──────── KUTIPAN HALAMAN

Kondisi tersebut menjadi tantangan besar bagi pemerintah di bawah kepemimpinan Presiden Prabowo Subianto. Sebab, seiring dengan membangun 3 juta rumah layak huni, Prabowo juga ingin mengentaskan stunting.

Hashim pun menambahkan sekitar 25% anak Indonesia mengalami stunting.

“Itu menurut pemerintah, ya, 25%. Kita perlu pendekatan approach holistik, holistik. Gizi makanan penting dan perlu, tapi lingkungan hidup yang layak dan bersih juga perlu, sehingga Pak Prabowo putuskan program perumahan masif.( Detikfinance 4/12/2024 ).


Impian Masyarakat

Memiliki rumah tentu menjadi impian setiap orang, utamanya mereka yang telah berkeluarga. Sayang, imipian ini harus dipendam karena berbagai alasan. Setidaknya ada dua faktor penting yang menyebabkan banyak masyarakat belum memiliki rumah layak huni. Pertama, problem pertanahan dan perumahan itu sendiri. Kedua, menurunnya daya beli di tengah kondisi ekonomi yang karut-marut.

────────────────

▶ _TUGAS TERTULIS 1_: Kembalikan bagian kutipan tentang program perumahan mulai dari "Kondisi tersebut menjadi" sampai dengan "ingin mengentaskan stunting." tanpa perubahan apa pun.

──────── ENTRI SET DATA

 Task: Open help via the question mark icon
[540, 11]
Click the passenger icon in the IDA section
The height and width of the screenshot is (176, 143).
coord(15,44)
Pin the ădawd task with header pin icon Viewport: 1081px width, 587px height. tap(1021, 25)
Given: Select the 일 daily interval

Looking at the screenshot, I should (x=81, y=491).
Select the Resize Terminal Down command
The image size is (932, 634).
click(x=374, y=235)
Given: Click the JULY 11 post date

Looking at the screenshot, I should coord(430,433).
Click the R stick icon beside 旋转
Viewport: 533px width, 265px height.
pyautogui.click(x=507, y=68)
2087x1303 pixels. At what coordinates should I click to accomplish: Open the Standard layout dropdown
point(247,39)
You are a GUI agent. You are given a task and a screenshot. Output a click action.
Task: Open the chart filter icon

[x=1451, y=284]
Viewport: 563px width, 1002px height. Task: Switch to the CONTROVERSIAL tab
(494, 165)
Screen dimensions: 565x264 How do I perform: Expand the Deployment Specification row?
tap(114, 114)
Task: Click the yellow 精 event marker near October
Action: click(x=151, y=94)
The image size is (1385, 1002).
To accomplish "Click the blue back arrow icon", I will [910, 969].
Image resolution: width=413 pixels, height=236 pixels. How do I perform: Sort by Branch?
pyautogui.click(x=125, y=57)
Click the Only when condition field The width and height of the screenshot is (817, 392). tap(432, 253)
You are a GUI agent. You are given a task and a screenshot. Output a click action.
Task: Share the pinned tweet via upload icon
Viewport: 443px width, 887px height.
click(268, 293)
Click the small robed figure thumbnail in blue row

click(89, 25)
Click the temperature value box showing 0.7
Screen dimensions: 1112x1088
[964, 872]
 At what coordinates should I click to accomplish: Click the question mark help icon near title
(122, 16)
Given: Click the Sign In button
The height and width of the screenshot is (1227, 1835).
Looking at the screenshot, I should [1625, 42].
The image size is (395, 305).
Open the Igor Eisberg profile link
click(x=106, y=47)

────────────────

▶ _TUGAS TERTULIS 2_: Ubah baris-baris daftar di atas, mulai dari awal daftar sampai dengan baris yang memuat "point(247,39)" (keduanya termasuk), menjadi larik JSON berisi string, satu string untuk setiap baris dan tanpa baris kosong. Sertakan hanya baris-baris tersebut.

▶ _HASIL LATIHAN 1_:
Kondisi tersebut menjadi tantangan besar bagi pemerintah di bawah kepemimpinan Presiden Prabowo Subianto. Sebab, seiring dengan membangun 3 juta rumah layak huni, Prabowo juga ingin mengentaskan stunting.

▶ _HASIL LATIHAN 2_:
[
  " Task: Open help via the question mark icon",
  "[540, 11]",
  "Click the passenger icon in the IDA section",
  "The height and width of the screenshot is (176, 143).",
  "coord(15,44)",
  "Pin the ădawd task with header pin icon Viewport: 1081px width, 587px height. tap(1021, 25)",
  "Given: Select the 일 daily interval",
  "Looking at the screenshot, I should (x=81, y=491).",
  "Select the Resize Terminal Down command",
  "The image size is (932, 634).",
  "click(x=374, y=235)",
  "Given: Click the JULY 11 post date",
  "Looking at the screenshot, I should coord(430,433).",
  "Click the R stick icon beside 旋转",
  "Viewport: 533px width, 265px height.",
  "pyautogui.click(x=507, y=68)",
  "2087x1303 pixels. At what coordinates should I click to accomplish: Open the Standard layout dropdown",
  "point(247,39)"
]